***** Data for this exercise
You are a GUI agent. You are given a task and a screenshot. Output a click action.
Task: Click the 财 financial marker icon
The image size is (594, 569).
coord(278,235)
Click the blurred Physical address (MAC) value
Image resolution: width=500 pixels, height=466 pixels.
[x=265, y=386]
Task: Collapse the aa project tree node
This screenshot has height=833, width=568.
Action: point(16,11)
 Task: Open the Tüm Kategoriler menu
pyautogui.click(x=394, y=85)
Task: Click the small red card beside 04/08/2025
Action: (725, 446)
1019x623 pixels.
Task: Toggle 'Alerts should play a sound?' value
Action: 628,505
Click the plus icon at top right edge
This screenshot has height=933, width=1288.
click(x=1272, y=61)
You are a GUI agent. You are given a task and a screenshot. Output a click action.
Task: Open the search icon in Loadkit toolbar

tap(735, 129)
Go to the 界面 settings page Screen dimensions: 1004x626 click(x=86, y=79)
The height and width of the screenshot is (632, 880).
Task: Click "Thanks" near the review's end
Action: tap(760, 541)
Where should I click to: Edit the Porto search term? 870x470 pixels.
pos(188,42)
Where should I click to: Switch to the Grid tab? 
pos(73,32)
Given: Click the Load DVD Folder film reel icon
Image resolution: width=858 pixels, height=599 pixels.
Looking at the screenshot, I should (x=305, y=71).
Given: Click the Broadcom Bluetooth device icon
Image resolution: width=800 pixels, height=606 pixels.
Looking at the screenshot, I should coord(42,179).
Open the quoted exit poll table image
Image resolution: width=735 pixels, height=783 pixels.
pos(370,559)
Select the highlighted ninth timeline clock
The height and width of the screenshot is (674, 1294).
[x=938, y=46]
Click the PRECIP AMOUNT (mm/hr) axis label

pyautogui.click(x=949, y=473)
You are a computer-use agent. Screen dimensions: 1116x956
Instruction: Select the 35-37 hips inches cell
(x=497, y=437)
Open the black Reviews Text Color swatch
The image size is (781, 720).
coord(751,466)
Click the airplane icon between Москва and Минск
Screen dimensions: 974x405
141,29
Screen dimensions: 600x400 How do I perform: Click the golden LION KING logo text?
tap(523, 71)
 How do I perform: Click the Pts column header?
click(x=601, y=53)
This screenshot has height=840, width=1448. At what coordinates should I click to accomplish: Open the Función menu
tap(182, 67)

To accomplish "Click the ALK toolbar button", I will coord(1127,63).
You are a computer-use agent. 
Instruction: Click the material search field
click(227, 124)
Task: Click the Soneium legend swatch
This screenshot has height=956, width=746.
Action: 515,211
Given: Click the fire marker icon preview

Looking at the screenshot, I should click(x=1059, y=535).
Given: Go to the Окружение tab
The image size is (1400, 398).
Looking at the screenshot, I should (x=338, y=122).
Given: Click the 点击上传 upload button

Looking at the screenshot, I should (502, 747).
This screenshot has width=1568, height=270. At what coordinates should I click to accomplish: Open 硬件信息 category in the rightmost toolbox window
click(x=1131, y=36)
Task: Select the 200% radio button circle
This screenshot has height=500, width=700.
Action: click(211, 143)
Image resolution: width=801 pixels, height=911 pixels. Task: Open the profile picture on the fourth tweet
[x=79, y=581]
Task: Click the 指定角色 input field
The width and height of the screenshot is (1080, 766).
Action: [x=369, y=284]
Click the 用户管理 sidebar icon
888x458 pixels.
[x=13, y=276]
**********
**Set exercise**
Copy out all of the data above line for line, without changing a single character.

**Written solution**
You are a GUI agent. You are given a task and a screenshot. Output a click action.
Task: Click the 财 financial marker icon
The image size is (594, 569).
coord(278,235)
Click the blurred Physical address (MAC) value
Image resolution: width=500 pixels, height=466 pixels.
[x=265, y=386]
Task: Collapse the aa project tree node
This screenshot has height=833, width=568.
Action: point(16,11)
 Task: Open the Tüm Kategoriler menu
pyautogui.click(x=394, y=85)
Task: Click the small red card beside 04/08/2025
Action: (725, 446)
1019x623 pixels.
Task: Toggle 'Alerts should play a sound?' value
Action: 628,505
Click the plus icon at top right edge
This screenshot has height=933, width=1288.
click(x=1272, y=61)
You are a GUI agent. You are given a task and a screenshot. Output a click action.
Task: Open the search icon in Loadkit toolbar

tap(735, 129)
Go to the 界面 settings page Screen dimensions: 1004x626 click(x=86, y=79)
The height and width of the screenshot is (632, 880).
Task: Click "Thanks" near the review's end
Action: tap(760, 541)
Where should I click to: Edit the Porto search term? 870x470 pixels.
pos(188,42)
Where should I click to: Switch to the Grid tab? 
pos(73,32)
Given: Click the Load DVD Folder film reel icon
Image resolution: width=858 pixels, height=599 pixels.
Looking at the screenshot, I should (x=305, y=71).
Given: Click the Broadcom Bluetooth device icon
Image resolution: width=800 pixels, height=606 pixels.
Looking at the screenshot, I should coord(42,179).
Open the quoted exit poll table image
Image resolution: width=735 pixels, height=783 pixels.
pos(370,559)
Select the highlighted ninth timeline clock
The height and width of the screenshot is (674, 1294).
[x=938, y=46]
Click the PRECIP AMOUNT (mm/hr) axis label

pyautogui.click(x=949, y=473)
You are a computer-use agent. Screen dimensions: 1116x956
Instruction: Select the 35-37 hips inches cell
(x=497, y=437)
Open the black Reviews Text Color swatch
The image size is (781, 720).
coord(751,466)
Click the airplane icon between Москва and Минск
Screen dimensions: 974x405
141,29
Screen dimensions: 600x400 How do I perform: Click the golden LION KING logo text?
tap(523, 71)
 How do I perform: Click the Pts column header?
click(x=601, y=53)
This screenshot has height=840, width=1448. At what coordinates should I click to accomplish: Open the Función menu
tap(182, 67)

To accomplish "Click the ALK toolbar button", I will coord(1127,63).
You are a computer-use agent. 
Instruction: Click the material search field
click(227, 124)
Task: Click the Soneium legend swatch
This screenshot has height=956, width=746.
Action: 515,211
Given: Click the fire marker icon preview

Looking at the screenshot, I should click(x=1059, y=535).
Given: Go to the Окружение tab
The image size is (1400, 398).
Looking at the screenshot, I should (x=338, y=122).
Given: Click the 点击上传 upload button

Looking at the screenshot, I should (502, 747).
This screenshot has width=1568, height=270. At what coordinates should I click to accomplish: Open 硬件信息 category in the rightmost toolbox window
click(x=1131, y=36)
Task: Select the 200% radio button circle
This screenshot has height=500, width=700.
Action: click(211, 143)
Image resolution: width=801 pixels, height=911 pixels. Task: Open the profile picture on the fourth tweet
[x=79, y=581]
Task: Click the 指定角色 input field
The width and height of the screenshot is (1080, 766).
Action: [x=369, y=284]
Click the 用户管理 sidebar icon
888x458 pixels.
[x=13, y=276]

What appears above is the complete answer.